▸ DATA FOR REVIEW:
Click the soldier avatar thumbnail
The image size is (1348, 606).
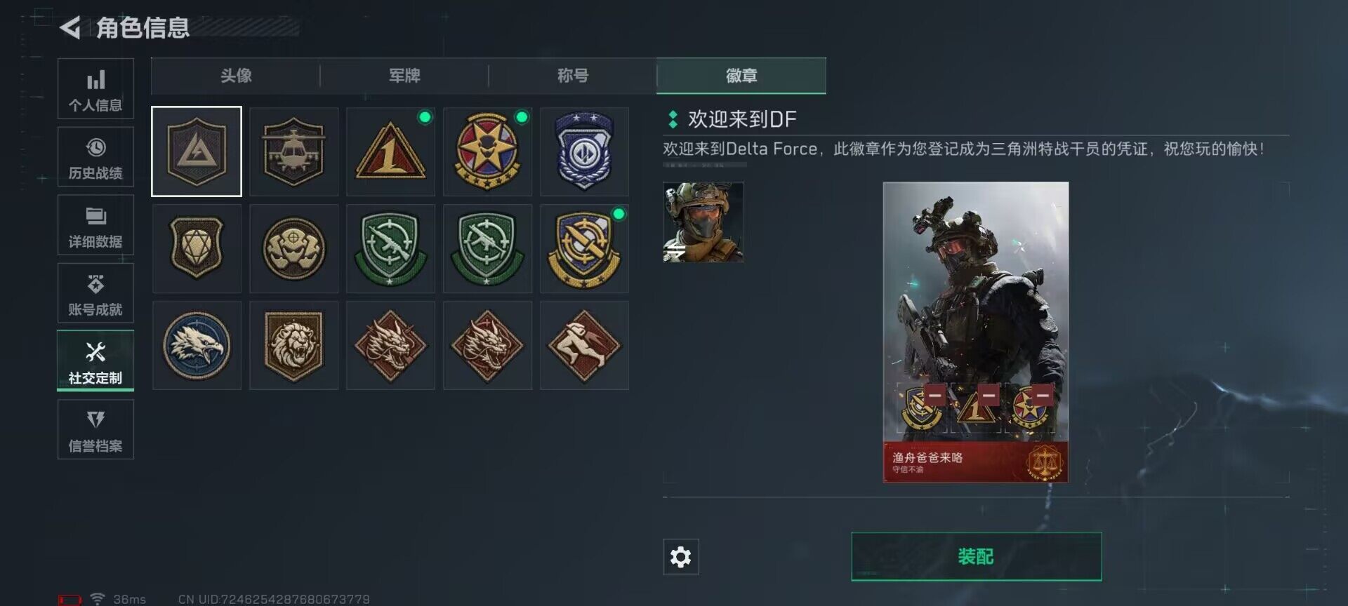pyautogui.click(x=703, y=222)
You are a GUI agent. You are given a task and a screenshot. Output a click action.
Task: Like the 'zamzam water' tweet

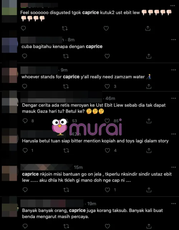[x=107, y=86]
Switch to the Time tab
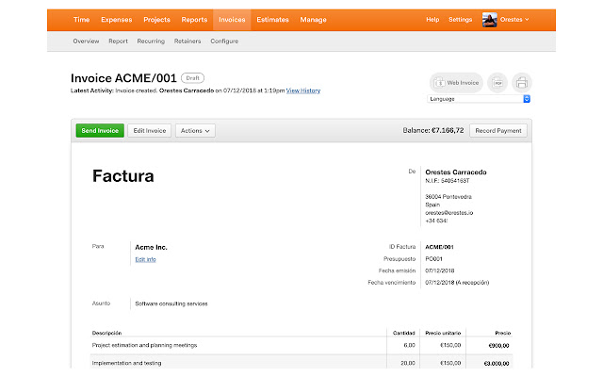The height and width of the screenshot is (377, 603). pyautogui.click(x=82, y=19)
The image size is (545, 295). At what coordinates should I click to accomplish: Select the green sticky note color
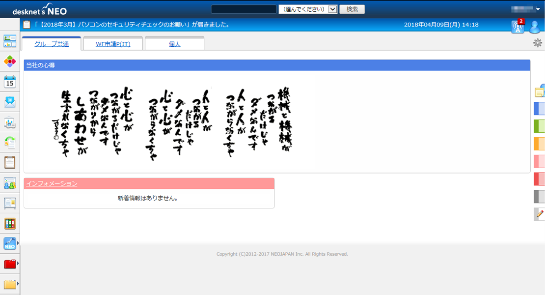[539, 126]
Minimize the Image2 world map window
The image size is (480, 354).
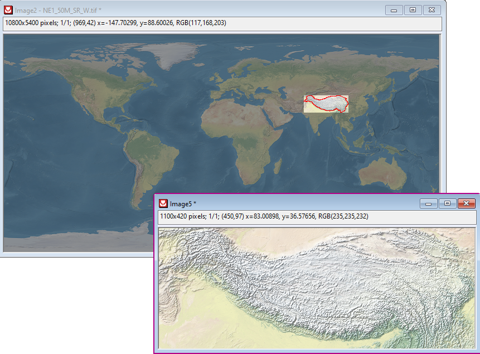394,10
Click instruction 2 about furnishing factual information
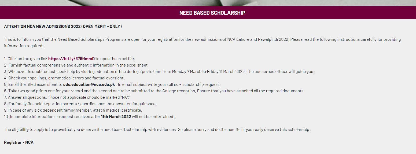The height and width of the screenshot is (154, 416). pyautogui.click(x=76, y=65)
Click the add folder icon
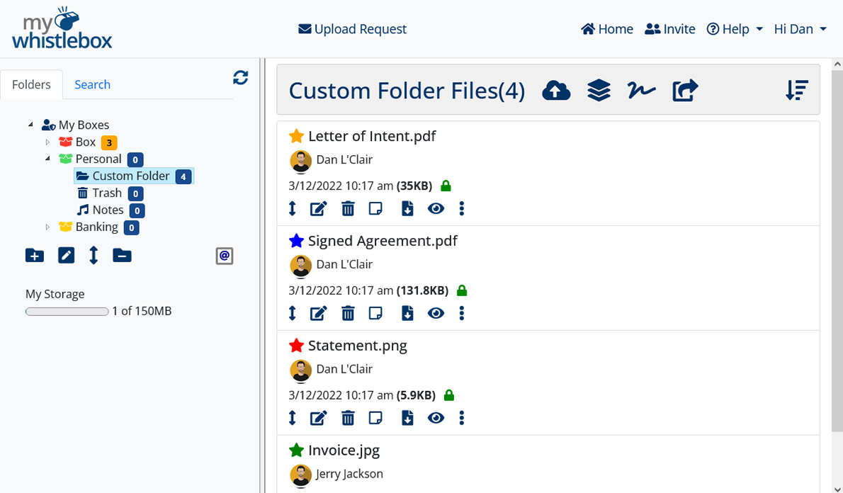The image size is (843, 493). point(34,256)
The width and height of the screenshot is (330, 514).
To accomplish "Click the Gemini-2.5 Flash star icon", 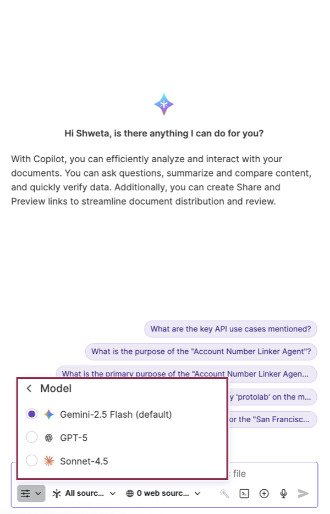I will 48,414.
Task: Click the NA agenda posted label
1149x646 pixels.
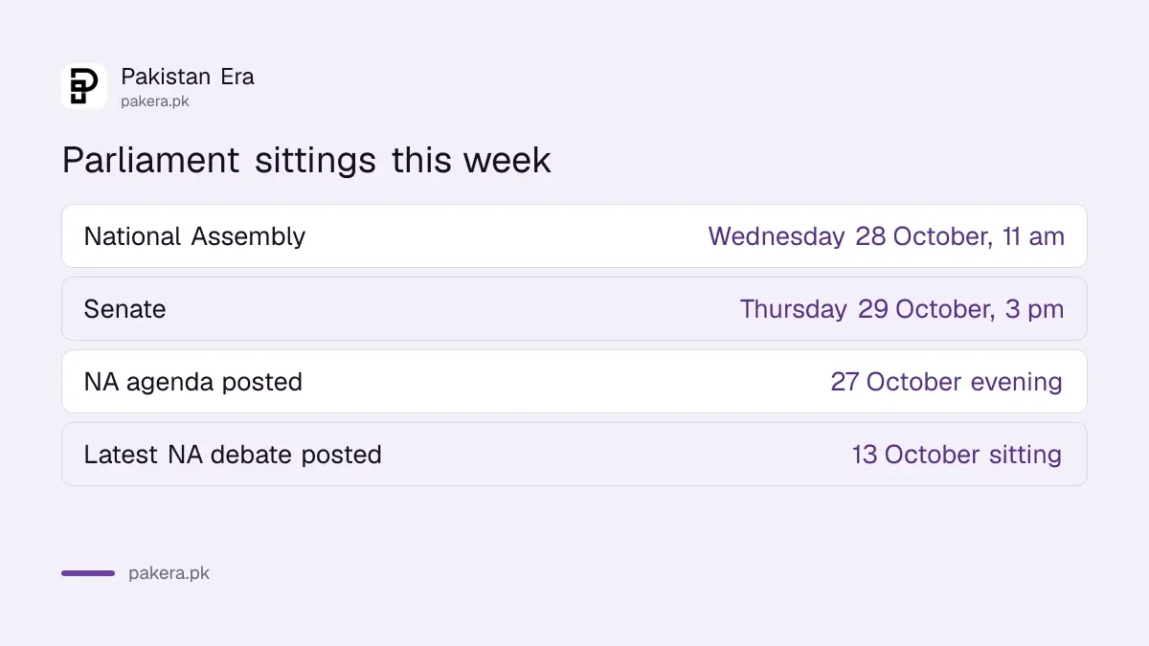Action: pyautogui.click(x=193, y=382)
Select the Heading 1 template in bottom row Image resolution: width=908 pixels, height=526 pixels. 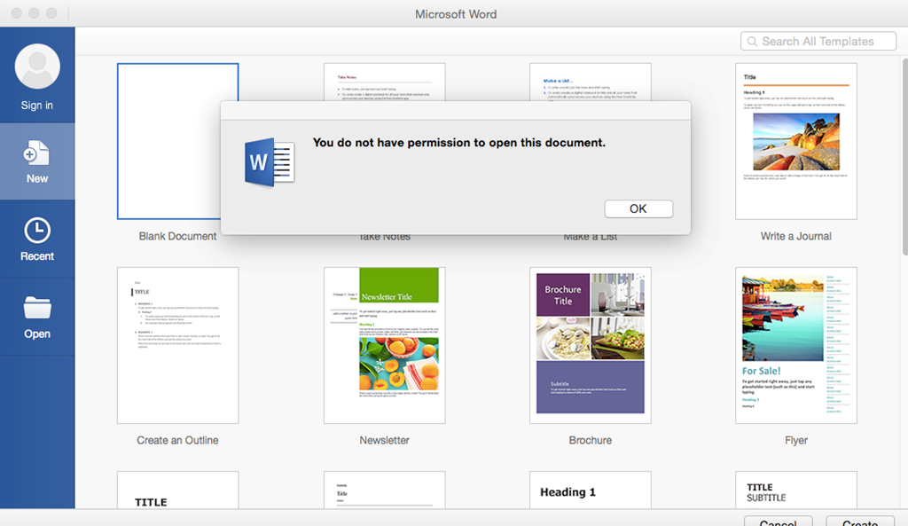pos(590,491)
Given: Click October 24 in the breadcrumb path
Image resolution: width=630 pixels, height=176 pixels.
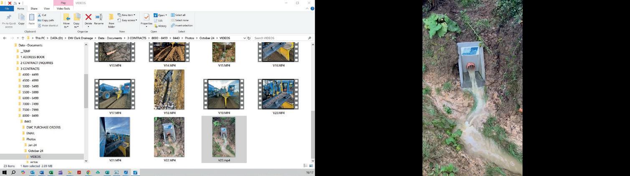Looking at the screenshot, I should 207,38.
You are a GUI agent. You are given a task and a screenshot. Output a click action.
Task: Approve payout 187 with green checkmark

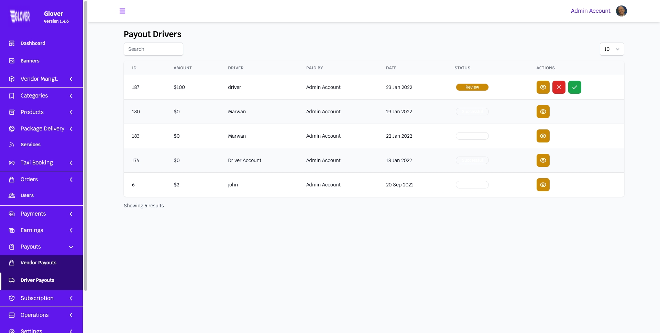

▸ ASSIGNED TASK:
Look above for the line with "Task: Like the 'zamzam water' tweet", then give again exactly every line from there through the line with "The width and", skipping the pictures.

▸ OUTPUT OF THE EXERCISE:
Task: Like the 'zamzam water' tweet

[x=107, y=86]
Switch to the Time tab
The height and width of the screenshot is (377, 603). pyautogui.click(x=82, y=19)
The image size is (545, 295). At what coordinates should I click to accomplish: Select the green sticky note color
[539, 126]
Minimize the Image2 world map window
The image size is (480, 354).
394,10
Click instruction 2 about furnishing factual information
The height and width of the screenshot is (154, 416). pyautogui.click(x=76, y=65)
Click the add folder icon
The image size is (843, 493). point(34,256)
The width and height of the screenshot is (330, 514).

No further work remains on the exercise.